• Given data
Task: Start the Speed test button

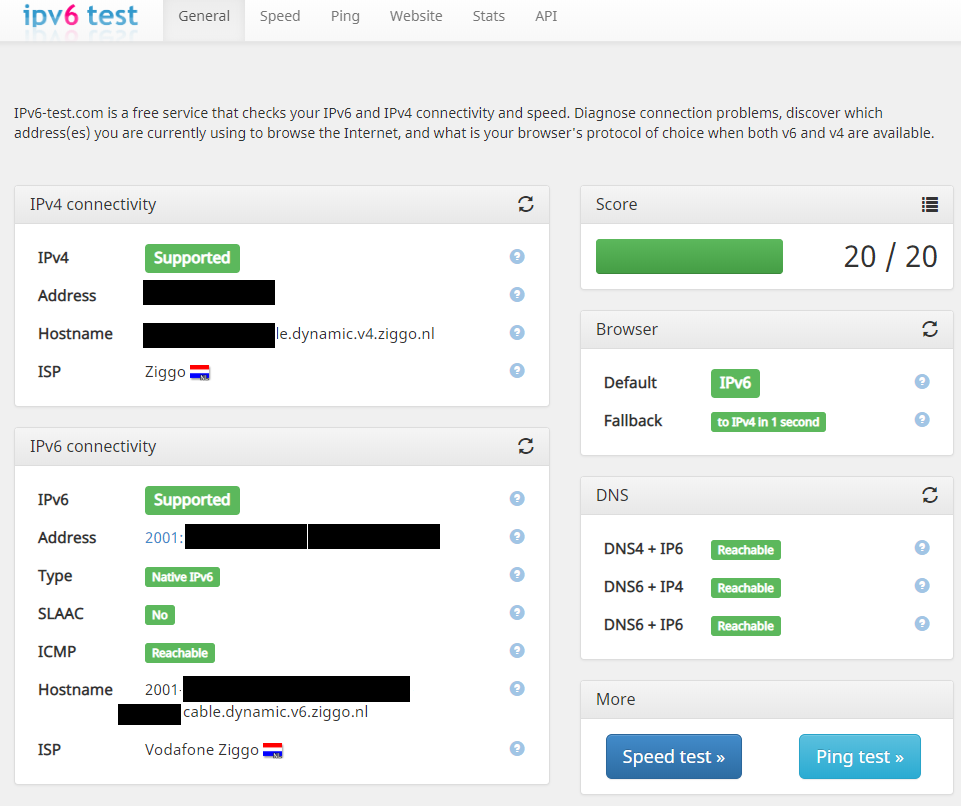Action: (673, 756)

==

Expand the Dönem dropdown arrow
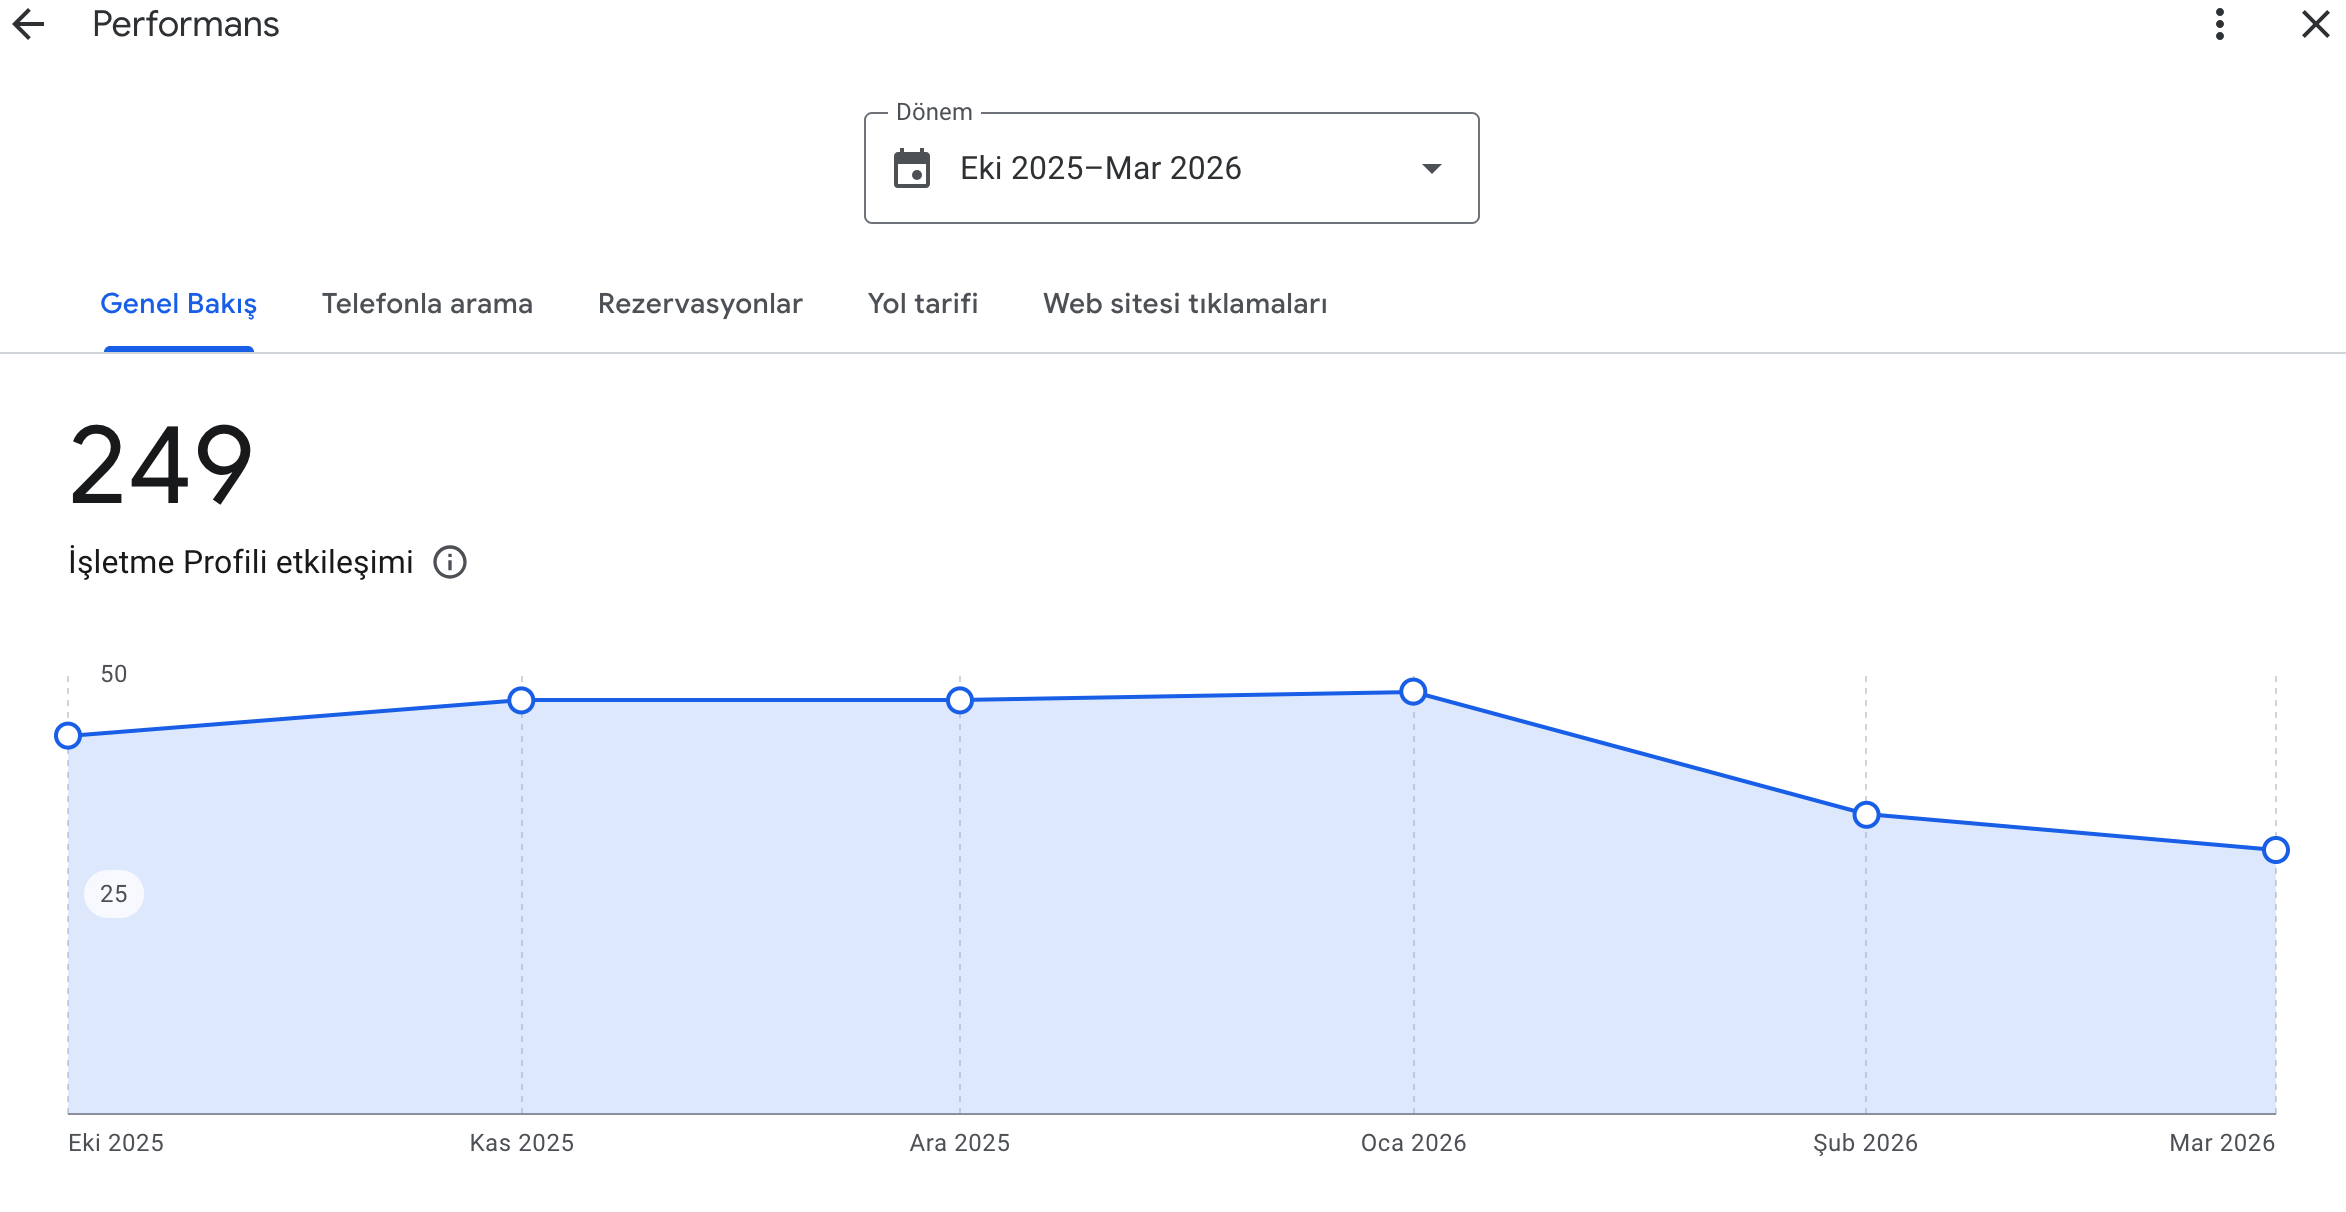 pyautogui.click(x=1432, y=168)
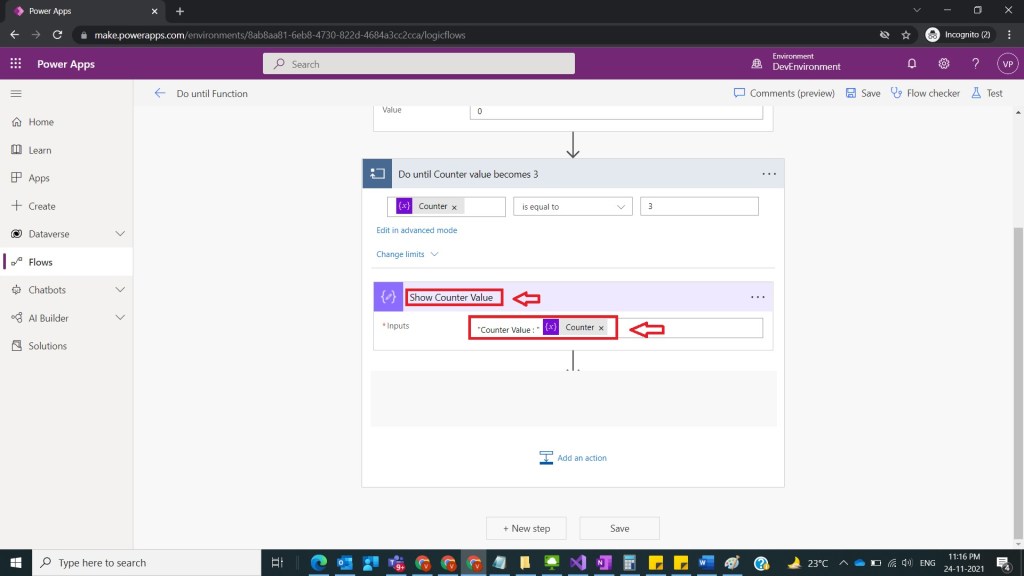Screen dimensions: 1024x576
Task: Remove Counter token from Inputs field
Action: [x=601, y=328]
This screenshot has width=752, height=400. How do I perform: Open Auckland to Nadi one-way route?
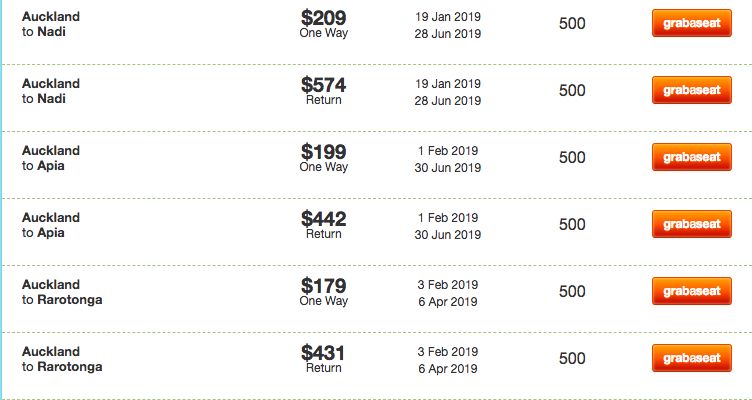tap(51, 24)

---

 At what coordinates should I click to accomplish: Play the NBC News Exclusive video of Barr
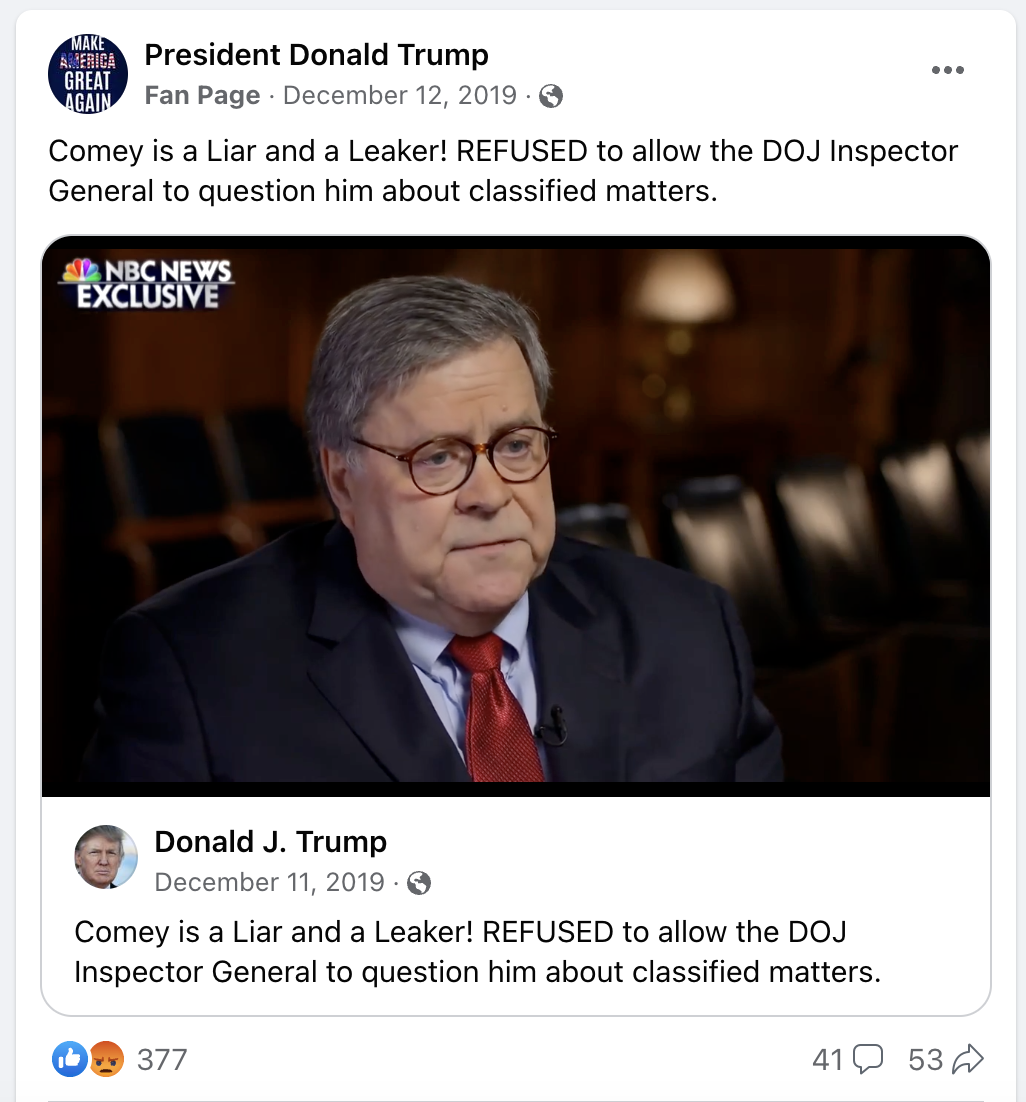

• Goal
Reproduce the rows between the line containing "Expand the Dönem dropdown arrow" and the line containing "tap(51, 24)", inclusive, without the pictures.

• Reply to the exercise
Expand the Dönem dropdown arrow
 pyautogui.click(x=1432, y=168)
Screen dimensions: 1024x576
Task: Remove Counter token from Inputs field
Action: [x=601, y=328]
This screenshot has width=752, height=400. How do I perform: Open Auckland to Nadi one-way route?
tap(51, 24)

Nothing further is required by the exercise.